A. S.: En effet, ce sont surtout les prophètes tardifs, soit après la chute de Jérusalem en 587 avant J.-C., qui ont écrit sur cette attente messianique, pendant ce qu’on appelle la période de l’exil. Cette espérance surgit précisément en réponse à un contexte historique douloureux pour le peuple juif, à savoir l’occupation et la déportation babylonienne.

Que signifie exactement ce statut de prophète?

A. S.: Les prophètes ont un rôle de porte-parole de Dieu. Ils sont tantôt du côté de la critique, du reproche face à la mauvaise conduite du peuple, tantôt du côté de l'espérance.

S. B.: En tant que messagers de mandat divin, leur rôle est ainsi de rappeler la volonté que Yahvé (Dieu en hébreu, ndlr.) a édictée dans sa Loi, la Torah. Sous cet éclairage, il n’est pas exagéré de dire que les prophètes sont les gardiens sur terre de la justice divine. Le prophète Amos n’hésite, par exemple, pas à dénoncer les turpitudes humaines, celles des puissants en particulier. Mais les prophètes bibliques sont aussi porteurs de «bonnes nouvelles». Plusieurs passages proclament un retour en grâce du peuple d’Israël et l’avènement d’un sauveur.

A. S.: Il faut bien comprendre que la prophétie d’un Messie à venir n’est pas une prédiction de devin: il ne s’agit pas de phrases toutes faites qui vont s’appliquer telles quelles des siècles après. La prophétie c’est l’expression d’une attente à la fois intérieure et sociétale, une sorte de conviction profonde que Dieu parle et qu’il aime l'humanité.

Qu’attendait-on précisément de ce Messie?

S. B.: Le peuple juif attendait un libérateur prodigieux, à même de rétablir le Royaume divin sur terre et d’en chasser les puissances étrangères. Régulièrement d’ailleurs, dans les Evangiles du Nouveau Testament, on somme Jésus de produire un «signe» attestant de sa messianité. L’envoi divin devait s’accompagner d’actes de puissance. Que ce Messie puisse être mis en croix, dans une posture de faiblesse et d’humiliation, contrevenait de fait aux attentes messianiques.

A. S.: C’était oublier les textes d’Isaïe, dans le Premier Testament, qui annonçaient pourtant un Messie à contre-courant de cette lecture royale, puissante et dominante.
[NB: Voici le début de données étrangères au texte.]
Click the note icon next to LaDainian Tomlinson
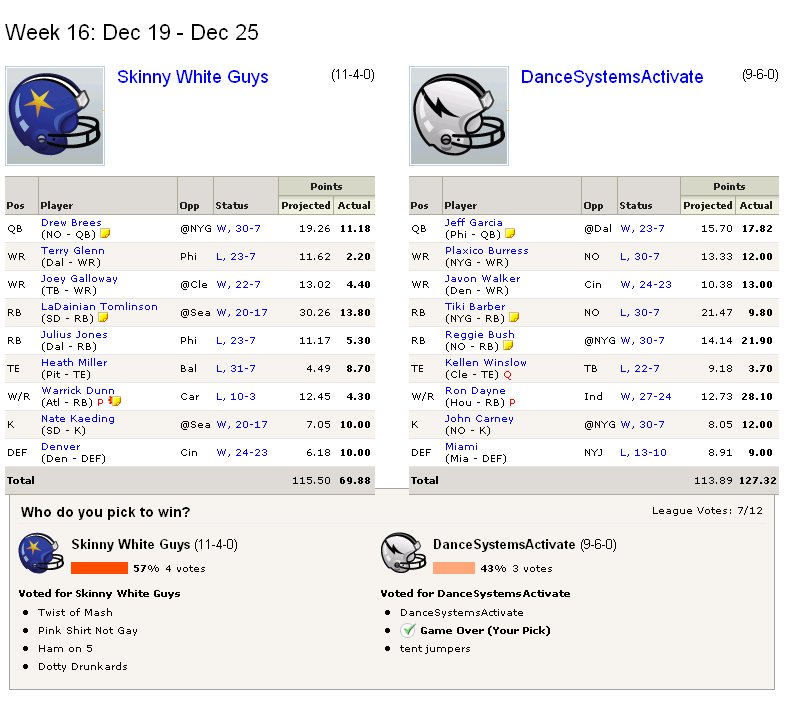794x701 pixels. [x=103, y=318]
Dans ce qu’on appelle le Livre de la Consolation, soit à partir du chapitre 40, apparaît un personnage déroutant que l’on appelle le «serviteur souffrant». On y décrit notamment un Messie qui n’avait «ni éclat ni beauté» et qui a été «méprisé et abandonné des hommes».

A quoi ceux qui allaient devenir chrétiens ont-ils reconnu en Jésus le Messie tant attendu?
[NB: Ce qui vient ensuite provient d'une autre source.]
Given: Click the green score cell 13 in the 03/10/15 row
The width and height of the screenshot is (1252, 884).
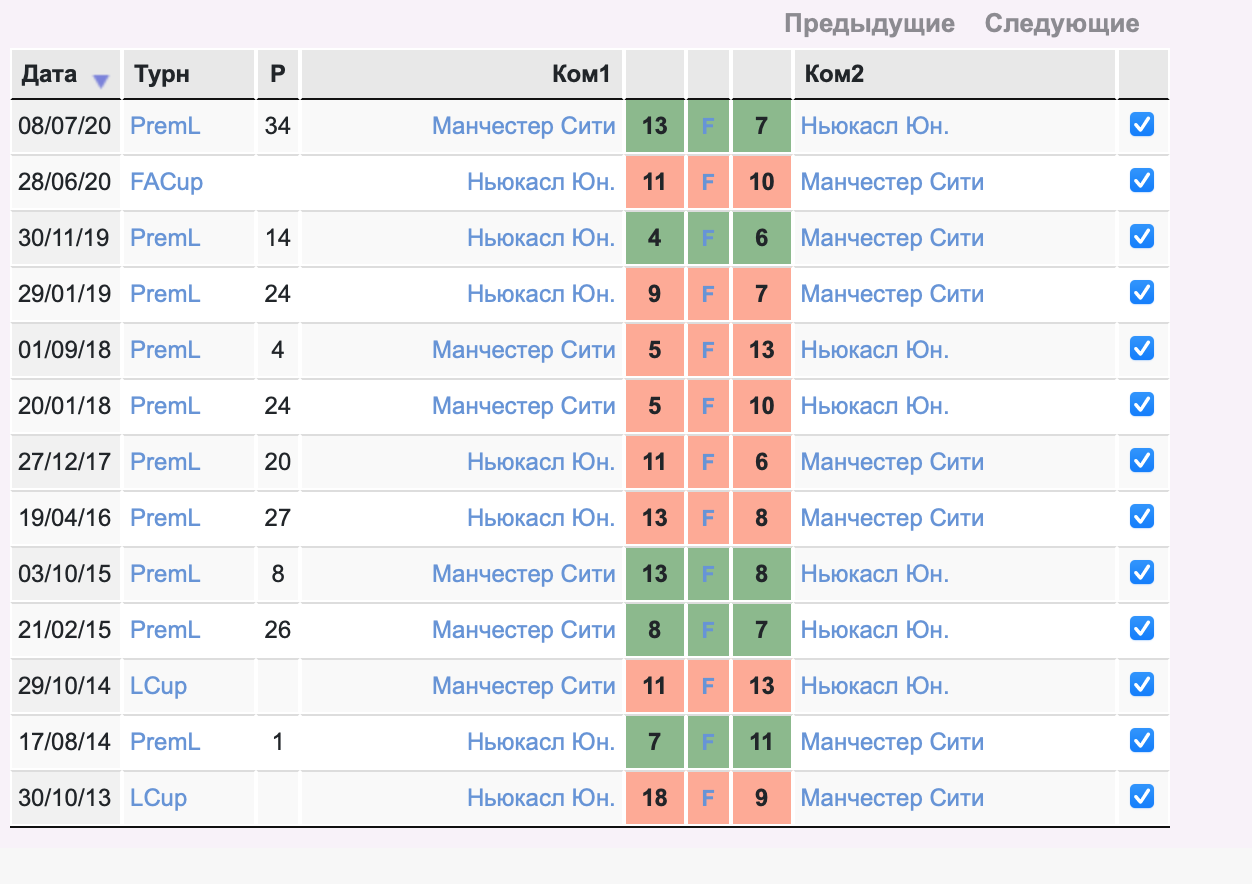Looking at the screenshot, I should pyautogui.click(x=655, y=574).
S. B.: La question est très disputée dans la recherche: Jésus de Nazareth s’est-il approprié le titre de Christ? Si non, à quand et à qui revient cette attribution messianique? A l’évidence, sa funeste destinée a provoqué la désillusion dans son entourage. C’est une explication courante à la débandade de ses proches au jour de son arrestation.

A. S.: Le texte biblique nous met alors face à un quiproquo: les Juifs de l’époque attendaient un Messie qui allait relever et libérer Israël. Or Jésus est venu apporter une autre forme de salut. La trahison de Judas s’explique d’ailleurs probablement par sa déception profonde de voir que Jésus n'allait pas être ce Messie politique qui allait chasser les occupants romains.
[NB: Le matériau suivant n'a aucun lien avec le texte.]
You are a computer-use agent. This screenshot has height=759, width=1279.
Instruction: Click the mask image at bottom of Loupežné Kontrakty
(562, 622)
Est-ce à cause de ce qui malentendu que tous n’y ont pas cru?

A. S.: Vous avez là la moitié de la réponse. L’autre moitié réside dans la difficulté à admettre que Dieu puisse endosser la nature humaine. Dans la tradition juive, on a foi en un Dieu qui est au-delà et inaccessible. C'est ce qu'on appelle l'altérité divine. Et là se présente un homme qui ressemble à tous les autres hommes. C'est ce qu’exprimeront les Juifs de Nazareth: «Mais enfin, c'est le fils de Marie et on a ses frères et ses sœurs qui vivent au milieu de nous! Comment pouvez-vous nous dire qu'il est Dieu?»

Comment comprendre dès lors la conviction des premiers chrétiens?

A. S.: L'écriture des Evangiles est une relecture post-pascale: c’est seulement après sa mort sur la croix et sa résurrection que les premières communautés chrétiennes ont relu l’ensemble du ministère de Jésus en lui appliquant le terme de Messie. Ce Jésus qui avait mené une vie d’exception, qui ne jugeait pas et tendait la main à tout le monde, était le signe de la présence de Dieu parmi les hommes. Il était ce «serviteur souffrant» qui a donné sa vie sur la croix pour le péché du monde.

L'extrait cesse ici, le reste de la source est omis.